Butzel & Kass, New York City, for plaintiff by Stephen L. Kass, New York City, of counsel.

Snow & Becker, New York City, for defendants, American Stock Transfer Co. and Karfunkel by Charles Snow, New York City, of counsel.

Carro, Spanbock, Londin, Rodman & Fass, New York City, for defendant, Alrac Corp. by Reginald Leo Duff, New York City, of counsel.

OPINION

GOETTEL, District Judge.

Defendant, Alrac Corp. ("Alrac"),1 moves pursuant to Rule 9(m) of the General Rules of this Court to reargue the denial of its Fed.R.Civ.P. 12(b)(2)2 motion to dismiss plaintiff DeWitt's complaint. Alternatively, defendant requests that the Court certify the questions raised for an interlocutory appeal under 28 U.S.C. § 1292(b).

The theory of plaintiff's damage action is that defendant, American Stock Transfer Co. ("A.S.T."), Alrac's New York stock transfer agent, acted unreasonably in refusing to transfer shares of Alrac into plaintiff's name unless A.S.T. added a restrictive legend to the certificate or received a letter from counsel vouching for the legality of the transfer. The shares represented approximately 13% of Alrac's outstanding stock and were incorporated into a single certificate. DeWitt's seller, Athena Communications Corp. ("Athena"), is not a party to this action. The original opinion of this Court was issued on June 20, 1977. 433 F.Supp. 994 (S.D.N.Y.1977). The facts underlying this action are set out at some length in the original opinion and will not be repeated here.

The original opinion refused to dismiss the case against defendant Alrac for lack of in personam jurisdiction. Plaintiff was held to have stated a claim for wrongful refusal to transfer the stock. Since matters outside the pleadings were submitted in support of the Fed.R.Civ.P. 12(b)(6) ground, the motion was appropriate for treatment as one for summary judgment. It was held, however, that the reasonableness of defendant's conduct in refusing to transfer the shares without restrictions on resale presented a genuine issue of material fact which precluded judgment for the defendants. Distinct from the issue of the reasonableness of their conduct was their potential liability under the applicable state provision of the Uniform Commercial Code, Section 8-204, as construed by the Tenth Circuit in Edina State Bank v. Mr. Steak, Inc., 487 F.2d 640 (10th Cir.), cert. denied, 419 U.S. 883, 95 S.Ct. 150, 42 L.Ed.2d 123 (1974). The rationale of that case and its application to this one will be explored later.

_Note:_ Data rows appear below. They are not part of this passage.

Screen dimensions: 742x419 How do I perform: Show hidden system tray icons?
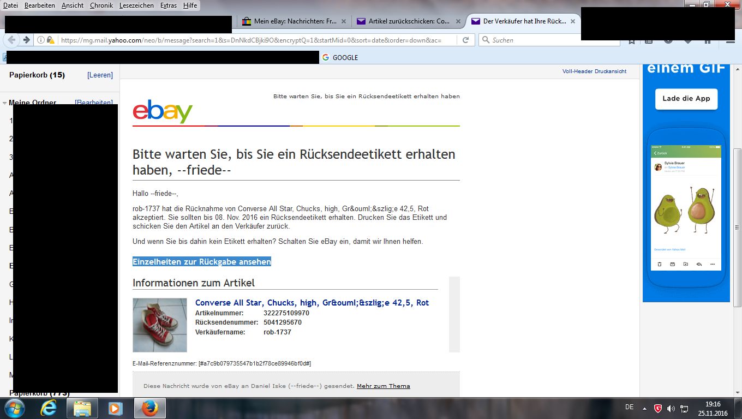645,408
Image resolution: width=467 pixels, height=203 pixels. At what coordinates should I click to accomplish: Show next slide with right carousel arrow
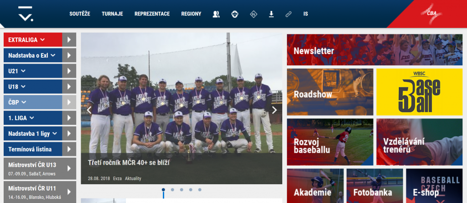tap(274, 110)
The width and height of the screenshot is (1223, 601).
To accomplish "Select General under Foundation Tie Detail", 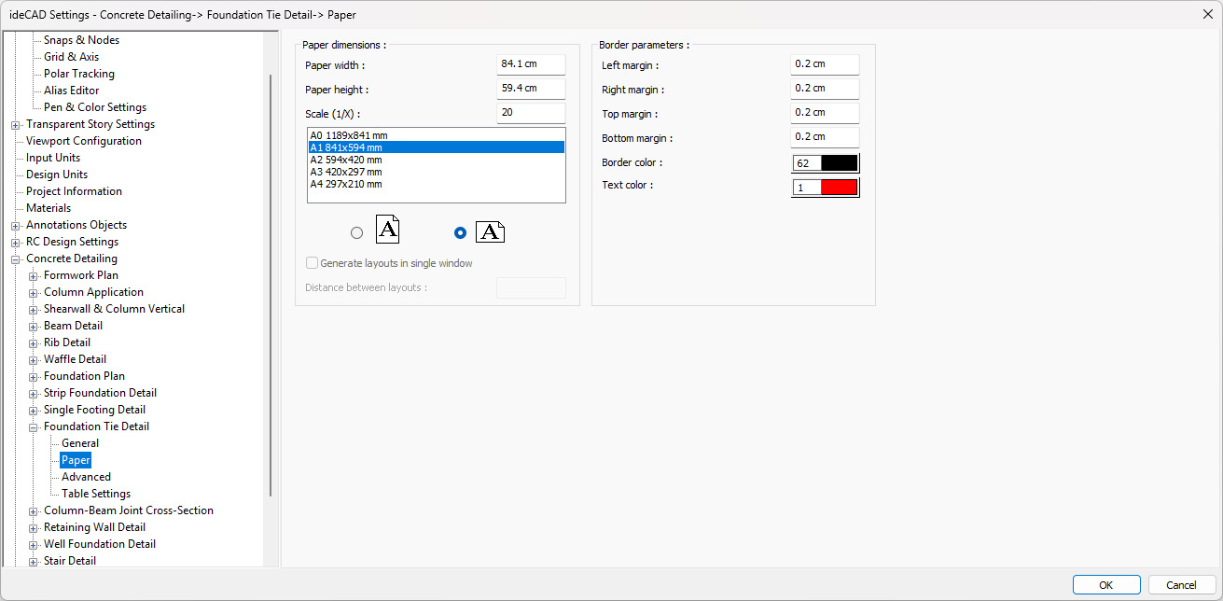I will click(x=80, y=443).
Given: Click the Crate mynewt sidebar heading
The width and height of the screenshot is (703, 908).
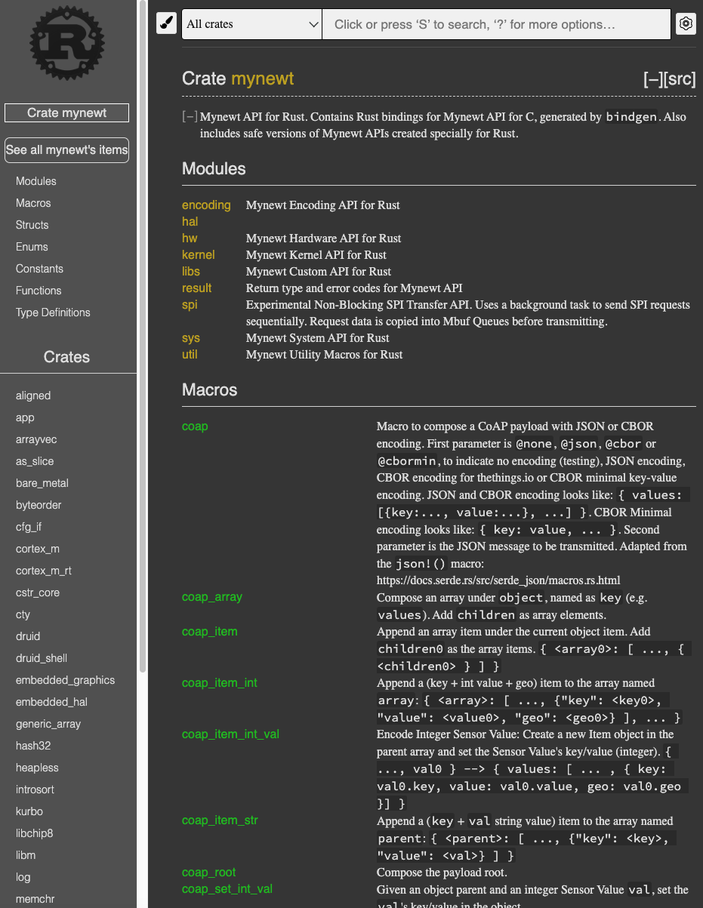Looking at the screenshot, I should click(x=66, y=113).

Defendant Alrac raises two claimed errors in the former opinion, characterizing them as one of law and one of fact. The claimed legal error stems from equating an "investment representation" contained in a Schedule 13D filed pursuant to the Williams Act provision, 15 U.S.C. § 78m(d), with an "investment representation" under the Securities Act of 1933. The representations are made for different purposes. The former involves a denial that the securities were obtained for the purpose of acquiring control. The latter involves a disclaimer that the purchase was made "with a view to distribution" of the securities so as to avoid the need for registration of the transfer under Section 5 of the 1933 Act, 15 U.S.C. § 77e. The acceptance of this distinction should resolve any ambiguities in the former opinion's treatment of the significance of Athena's "investment representation" contained in its Schedule 13D filing.

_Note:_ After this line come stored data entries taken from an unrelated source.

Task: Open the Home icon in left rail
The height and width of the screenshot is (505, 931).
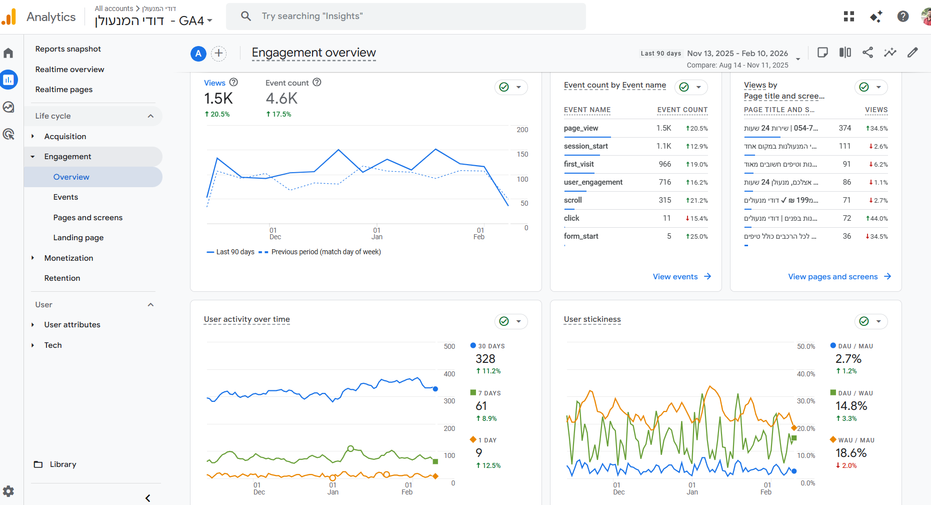Action: [x=9, y=53]
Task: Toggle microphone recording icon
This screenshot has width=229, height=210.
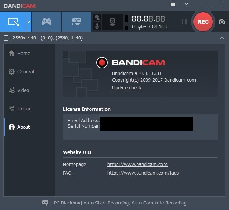Action: pyautogui.click(x=97, y=26)
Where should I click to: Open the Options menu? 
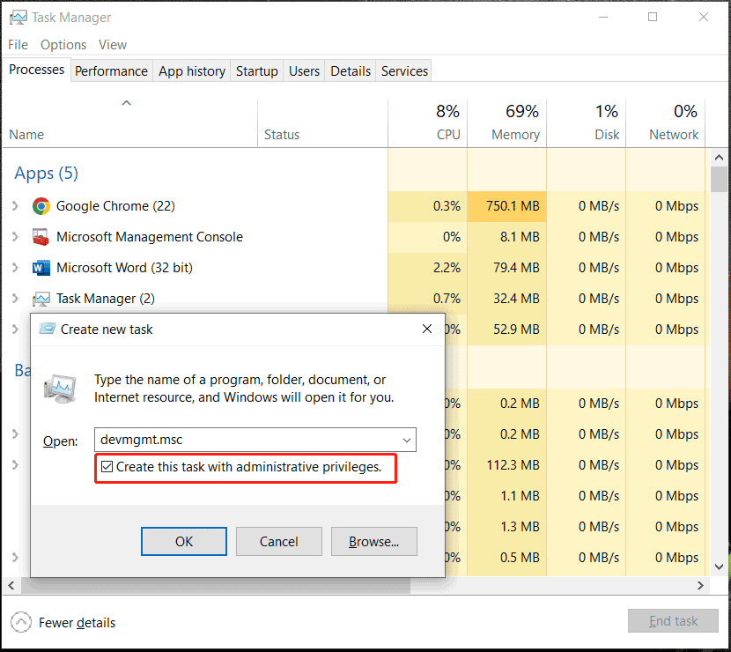[x=63, y=44]
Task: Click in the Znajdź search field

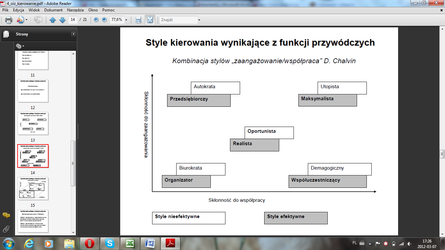Action: point(179,20)
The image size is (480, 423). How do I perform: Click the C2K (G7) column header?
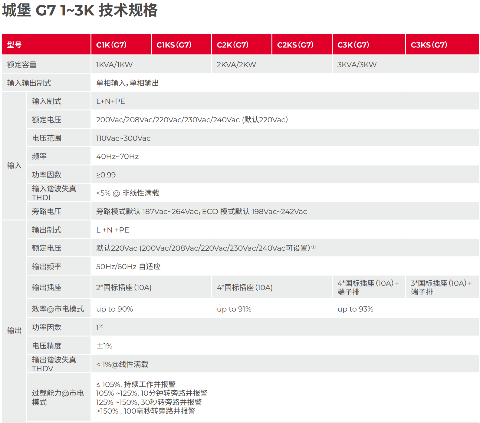coord(232,45)
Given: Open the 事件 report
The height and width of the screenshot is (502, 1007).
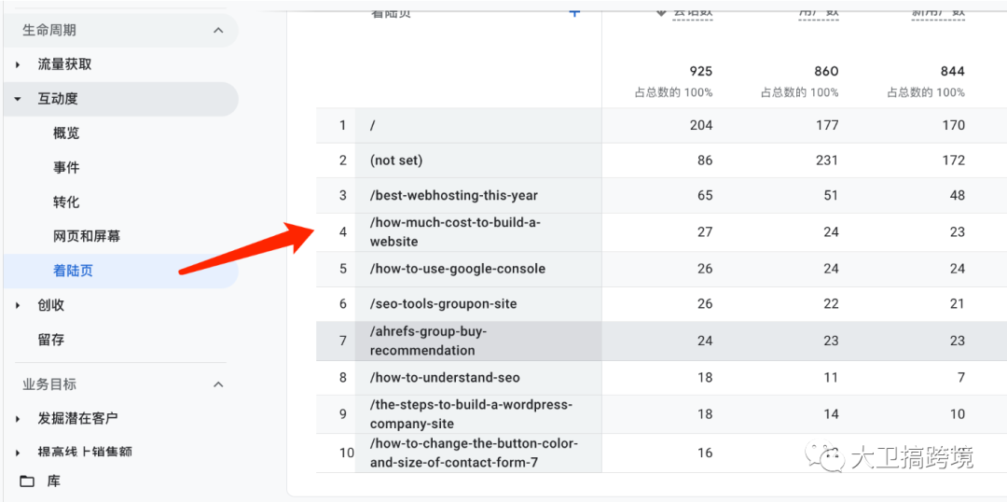Looking at the screenshot, I should (66, 168).
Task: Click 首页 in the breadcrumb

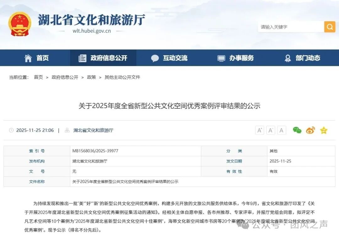Action: [x=38, y=77]
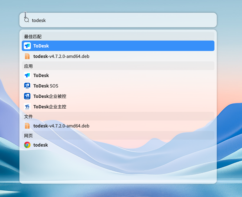The height and width of the screenshot is (197, 242).
Task: Click the magnifier icon in the search bar
Action: (26, 20)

Defendant's second claim of error — characterized as one of fact — involves what defendant would describe as this Court's "implied holding" that Athena's certificate should have been legended. The prior decision recognized the difference between restrictions on the sale of securities and the need for legending. Restrictions on the sale of securities under the Securities Act of 1933 arise by operation of law, often without affording the issuer or his transfer agent an opportunity to legend the shares. Legending is simply a device through which an issuer or its transfer agent can inhibit the free transferability of securities known in advance to have restrictions on resale. While recent rules promulgated by the Securities and Exchange Commission encourage legending as a prophylactic device (see, e. g., Rule 146(h)(2); Rule 147(f)(1)(i)), the Securities Act of 1933 does not by its terms require it.

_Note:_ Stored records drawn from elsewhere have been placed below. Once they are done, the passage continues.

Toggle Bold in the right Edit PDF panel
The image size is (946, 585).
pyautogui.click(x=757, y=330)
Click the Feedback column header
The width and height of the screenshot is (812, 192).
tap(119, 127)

One case, Edina State Bank v. Mr. Steak, Inc., supra, interpreting Section 8-2043 of the Uniform Commercial Code, did impose liability for failure to note restrictions on resale arising by operation of the Securities Act of 1933 on the face of the security. Discussed more fully in the former opinion, that case held that restrictions on resale of shares received in a private offering from the issuer were restrictions "imposed by the issuer" as that phrase is used in Section 8-204.

On reconsideration, it would appear that the rationale of Edina State Bank should not be extended to the circumstances presented here.4 Research has disclosed no other case equating restrictions "imposed by the issuer" with restrictions arising from the federal securities acts. For this reason, it would appear unwise to extend the rationale of that case beyond the context in which it was decided — a private placement by the issuer of its own securities, a situation which clearly gives the issuer an opportunity to legend the shares. Therefore, that portion of the former opinion stating that Edina State Bank applies to this case is withdrawn.

The Court is not prepared, however, to grant the relief which the defendant again requests—dismissal of the complaint. It adheres to that portion of its opinion which held that the reasonableness of defendant's conduct in refusing to transfer an unrestricted certificate raises a triable issue of fact. In so doing, the Court is not, as defendant claims, rejecting as "inapposite" those cases relied upon by defendant and distinguished in the former opinion, 433 F.Supp. at 1000-01. It is simply saying...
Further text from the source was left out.